I feel quite privileged for the circumstance of having Spirit Rock founding teacher Sylvia Boorstein be the teacher to both initially teach me the Heart Practices, and then later train me to teach them in retreats, and then still later to teach them with her in retreats. It is an honor to follow in her footsteps.
The form of Divine Abode Heart Practices I teach is originally from the Mahasi Sayadaw lineage in Burma, taught by Sayadaw U Pandita to IMS founding teacher Sharon Salzberg, by Sharon to Sylvia, and by Sylvia to me. We use phrases of well-wishing to collect the mind around friendliness and benevolence, supported by the optional techniques of calling up an image of who we wish well to, or how we feel somatically when we think of them. We work with the traditional categories, or ‘muses’ of those we wish well to, including ourselves, the benefactor (mentor/elder), good friend, neutral person (familiar stranger), difficult person, and all beings. I emphasize the importance of feeling the metta in the body and the heart, and allowing to it permeate our being and radiate out in all directions.
For a decade I taught at the annual winter January Metta Retreat at Spirit Rock and have many Talks and Guided Meditations on Heart Practice on www.DharmaSeed.org, as well as many daylongs and retreats elsewhere. I also work with students individually on developing a daily life Heart Practice routine. Some of my students have taken one month for each Divine Abode (metta, compassion, joy, equanimity) during all activities. Others have taken long periods of time just to wish metta to themselves (no, it’s not cheating to do this!). Still others have worked with the traditional categories over time in daily meditation practice.
If you are interested in learning more, I’d suggest you:
Within a few years after beginning meditation practice, I was introduced to the lineage which would most inform both my practice and my teaching – the Thai Forest Tradition.
The teachers who most influenced and supported my practice and teaching in a variety of ways included:
Ajahn Jumnien: Teacher in my early years of practice
Ajahn Amaro: Mentor during senior teacher training, and co-teacher at the SRMC Family Retreats & Teen Retreats
Ajahn Pasanno: Spiritual advisor, and co-teacher at the SRMC Family Retreats & Teen Retreats
Ajahn Sumedho: Inspiration, teacher at retreats I sat
Ayya Taatalokha: Dear friend in the dharma, inspiration
Ajahn Sucitto: Influenced by his teachings, though I don’t know him personally
Ajahn Mun, Ajahn Chah, Ajahn Buddhadasa, Upasika Kee & other late masters whom I’ve studied and been inspired by.

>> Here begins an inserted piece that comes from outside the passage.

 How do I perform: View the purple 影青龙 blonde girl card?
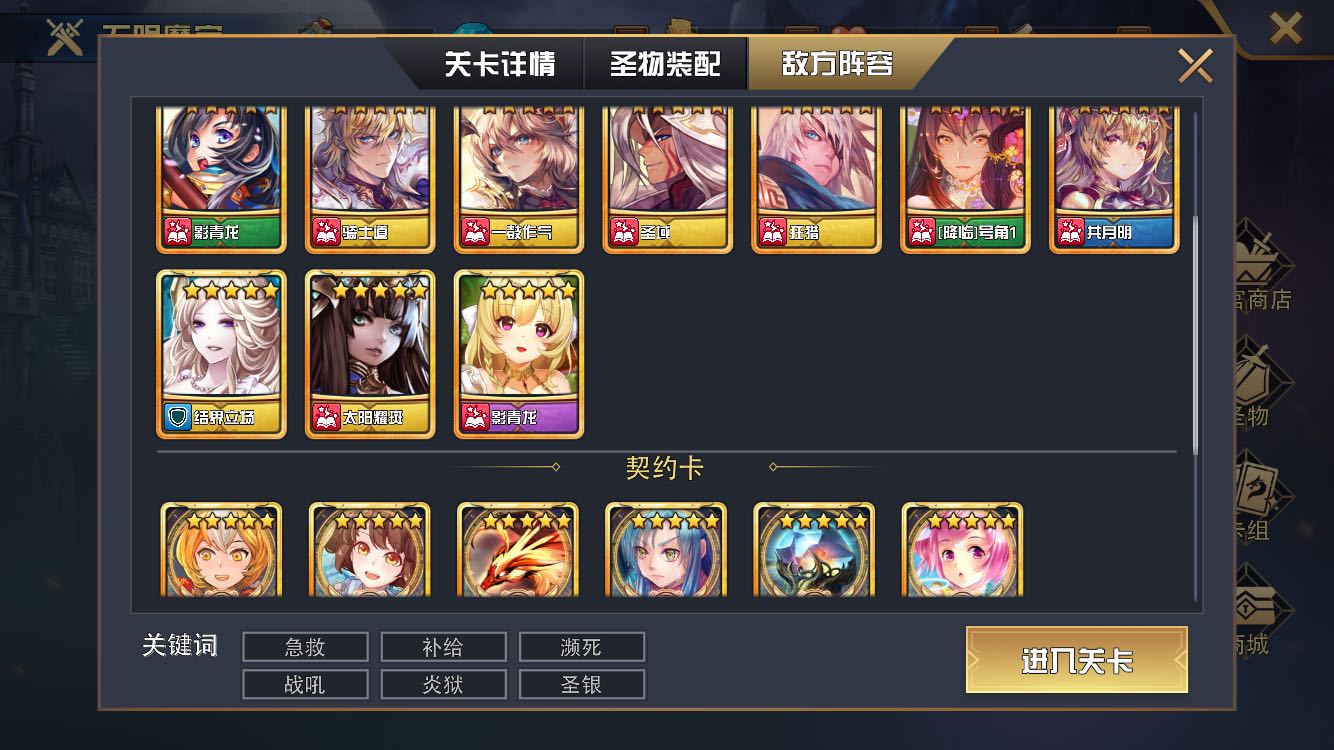click(519, 354)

Through a variety of interactions and teachings over the years from these teachers, I became aware of a vast body of teachings and practices pointing to the nature of Emptiness-Awareness. These teachings and practices transformed my mind and my spiritual life.
The Map of Awareness which I teach through retreats and Ongoing Training Programs is an acknowledgment that mindfulness matures through the training and leads to the transformation of suffering.

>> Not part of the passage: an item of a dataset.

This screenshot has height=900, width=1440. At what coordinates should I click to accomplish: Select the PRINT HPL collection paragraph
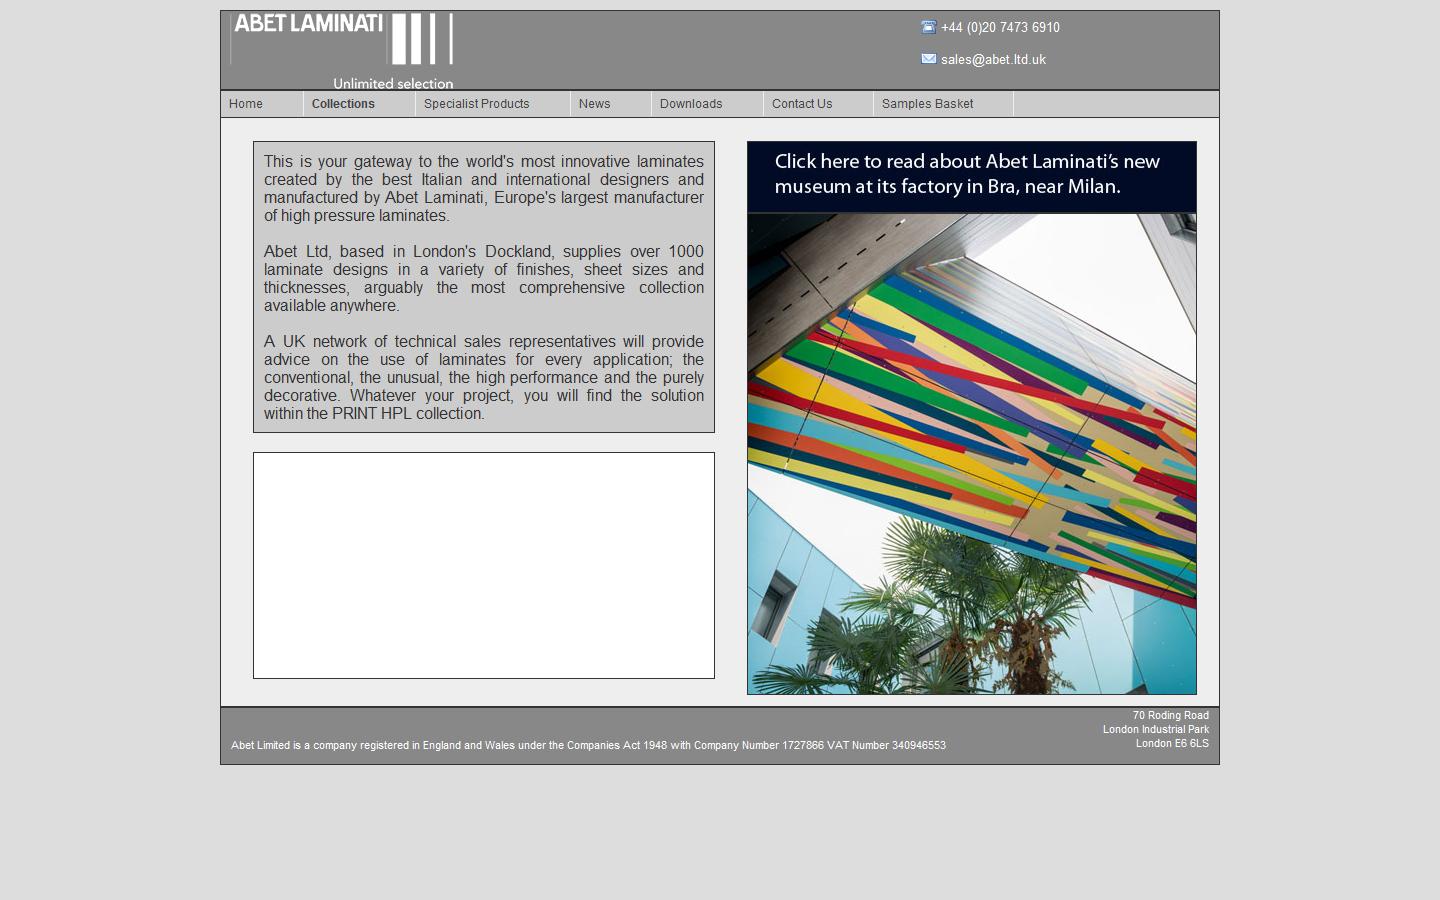[x=484, y=377]
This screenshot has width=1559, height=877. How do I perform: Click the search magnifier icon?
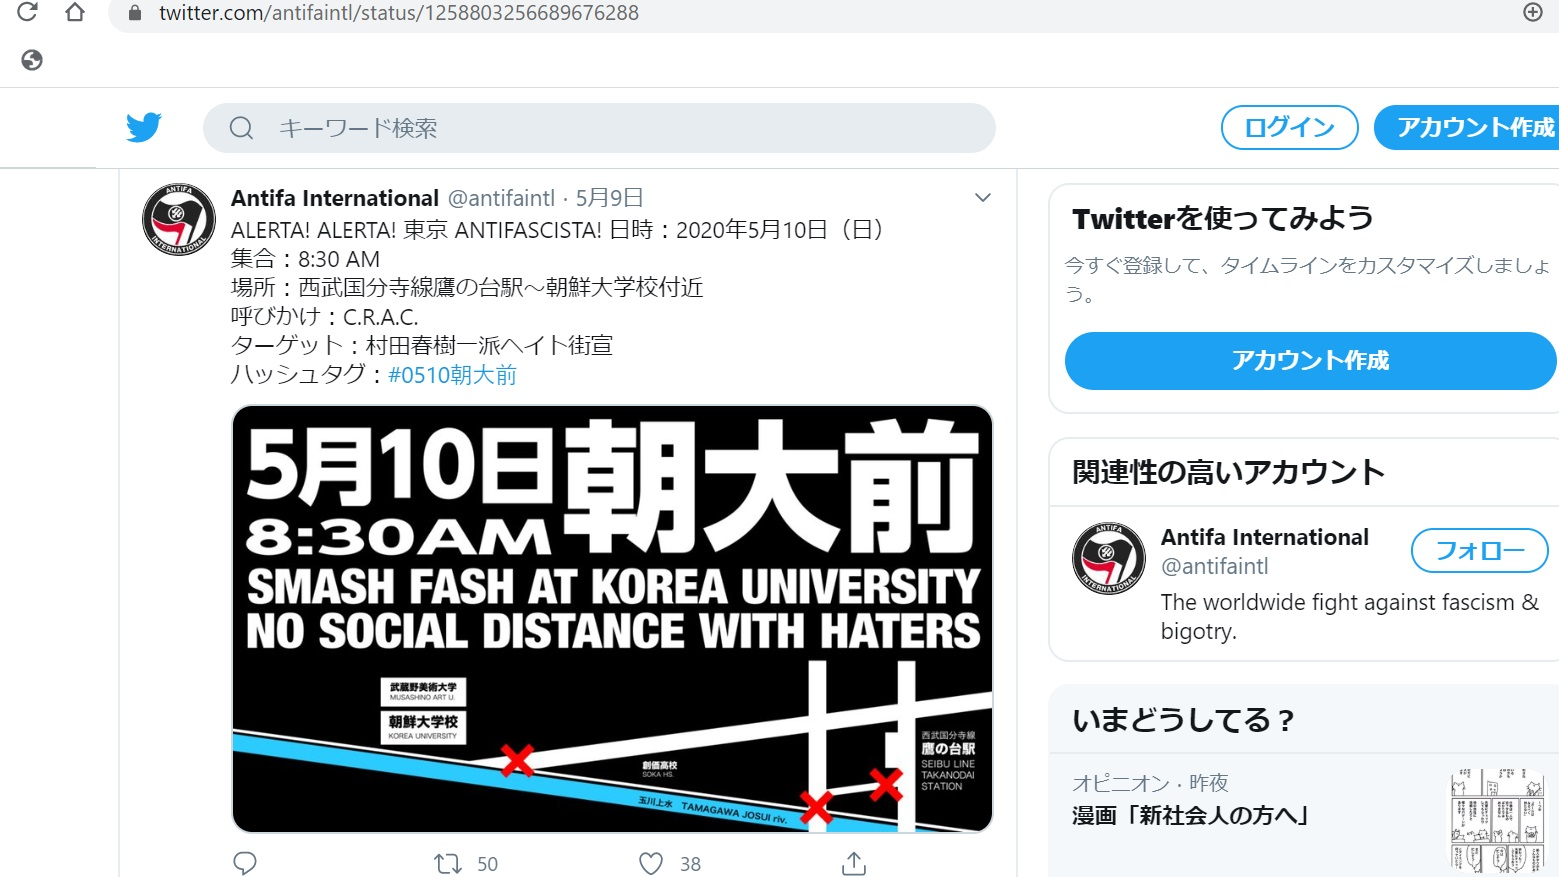[x=241, y=128]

Basic Map from the Thai Forest Tradition:
- Sati (Mindfulness)
– MahaSati (Mindfulness of Emptiness/Pure Awareness)
– SatiPanna (Mindfulness-Wisdom: specifically wisdom of the Three Characteristics of Impermanence, Unsatisfactoriness, Not Self)

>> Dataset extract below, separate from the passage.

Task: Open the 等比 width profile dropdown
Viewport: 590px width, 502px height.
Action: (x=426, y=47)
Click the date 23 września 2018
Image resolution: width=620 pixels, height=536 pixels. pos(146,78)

- PannaVimudhi (Wisdom leading to Letting Go-Release)
Other Areas I Teach Connected with Awareness Practice:
There are many doorways and techniques to develop Pure Awareness (MahaSati). The ones I teach are inspired by the Thai forest tradition.
A number of other teachers these days are offering teachings and techniques from the Burmese tradition of Sayadaw U Tejaniya. I’ve sat retreat with Sayadaw also, and find his teachings to be a delightful compliment to the very similar awareness practices offered through the Thai forest tradition.